Dogs will always hold the title of man’s best friend. But Fido’s not much help when it comes to generating income in retirement. For that, you’re smart to lean on an unconventional type of friend — a high-quality dividend ETF.
You might have a hard time accepting an income-generating security as a friend. That’s understandable, but if you keep an open mind, you may feel differently when you reach the end of this article.
Here’s a look at two dividend ETFs you’ll want to know better, plus a summary of the qualities that make these funds so attractive.
1. ProShares S&P 500 Dividend Aristocrats ETF
First up is an ETF that holds Dividend Aristocrats: ProShares S&P 500 Dividend Aristocrats ETF (NYSEMKT:NOBL). A Dividend Aristocrat is a company that has increased its dividend annually for at least 25 consecutive years.
Take a minute to ponder the magnitude of that decades-long accomplishment. Some Aristocrats, including Lowe’s, Coca-Cola, and Proctor and Gamble, have been pushing out annual dividend increases for 50 years or more. The economic challenges they’ve faced include:
- The Vietnam War
- 1970s stagflation
- Historically high interest rates in the 1980s
- Recession in the early 2000s
- The Great Recession
- The COVID-19 pandemic
Sticking with annual dividend increases through troubled economic times requires commitment and financial strength. A company that can fund a rising dividend over the long haul generally must have a disciplined approach to debt, plus strong and predictable cash flows. Those are good traits to add to your portfolio, even if you’re not looking for dividend income.
Of course, history doesn’t make any guarantees about the future. A Dividend Aristocrat could lose this coveted status, but therein lies the beauty of an ETF that’s built around a portfolio of Aristocrats. It would be surprising for any one Aristocrat to cut or cancel its dividend. It’s almost unfathomable that multiple Aristocrats would do so at the same time.
The NOBL portfolio includes 65 Dividend Aristocrats that are also S&P 500 companies. The stocks are equally weighted in the fund, and no single sector accounts for more than 30% of the portfolio. NOBL currently yields 2.0% and charges an expense ratio of 0.35%.
2. SPDR S&P Dividend ETF
Next is a fund that screens the companies in its portfolio to ensure quality: SPDR S&P Dividend ETF (NYSEMKT:SDY). The fund tracks the S&P High Yield Dividend Aristocrats index.

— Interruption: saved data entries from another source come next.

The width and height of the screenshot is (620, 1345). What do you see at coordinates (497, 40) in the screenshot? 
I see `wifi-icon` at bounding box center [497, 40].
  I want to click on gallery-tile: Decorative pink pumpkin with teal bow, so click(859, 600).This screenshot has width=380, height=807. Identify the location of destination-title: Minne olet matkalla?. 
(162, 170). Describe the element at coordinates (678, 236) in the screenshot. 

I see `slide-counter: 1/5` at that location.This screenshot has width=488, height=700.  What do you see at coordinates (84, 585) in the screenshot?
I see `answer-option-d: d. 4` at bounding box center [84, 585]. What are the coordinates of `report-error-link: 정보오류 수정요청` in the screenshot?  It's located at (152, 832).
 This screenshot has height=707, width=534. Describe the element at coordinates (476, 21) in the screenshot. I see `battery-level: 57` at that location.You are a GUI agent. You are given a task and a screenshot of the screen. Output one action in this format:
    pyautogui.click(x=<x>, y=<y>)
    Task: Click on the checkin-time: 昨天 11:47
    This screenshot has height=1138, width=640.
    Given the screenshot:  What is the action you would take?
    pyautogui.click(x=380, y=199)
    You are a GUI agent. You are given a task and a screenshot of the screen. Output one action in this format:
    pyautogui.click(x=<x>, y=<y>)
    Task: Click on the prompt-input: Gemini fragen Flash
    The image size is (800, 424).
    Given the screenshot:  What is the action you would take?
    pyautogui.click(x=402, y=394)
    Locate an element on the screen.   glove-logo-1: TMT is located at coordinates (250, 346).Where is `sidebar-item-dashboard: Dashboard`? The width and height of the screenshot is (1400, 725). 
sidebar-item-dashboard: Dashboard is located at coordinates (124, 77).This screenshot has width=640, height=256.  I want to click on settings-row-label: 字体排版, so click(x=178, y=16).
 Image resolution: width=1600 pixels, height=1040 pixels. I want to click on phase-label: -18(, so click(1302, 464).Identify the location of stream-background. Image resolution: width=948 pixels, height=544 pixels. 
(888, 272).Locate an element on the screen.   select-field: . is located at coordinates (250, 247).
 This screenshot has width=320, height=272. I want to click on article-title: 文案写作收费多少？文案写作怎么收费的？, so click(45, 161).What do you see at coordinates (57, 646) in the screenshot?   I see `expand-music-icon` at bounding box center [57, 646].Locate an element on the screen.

Stocks in the index (and the fund) must meet these criteria:
- History of increasing the dividend for at least 20 consecutive years
- Market capitalization of over $2 billion
- Average daily value traded must be $5 million or more for three months prior to index’s quarterly rebalancing date
- Individual stocks are capped at 4% to maintain diversity
The index weights each stock by its yield, which strengthens the fund’s yield. SDY yields 2.47% and charges an expense ratio of 0.35%. The portfolio includes 112 stocks spread across multiple sectors. The heaviest-weighted sectors are financials, utilities, consumer staples, and industrials, each accounting for 14% to 16% of the portfolio.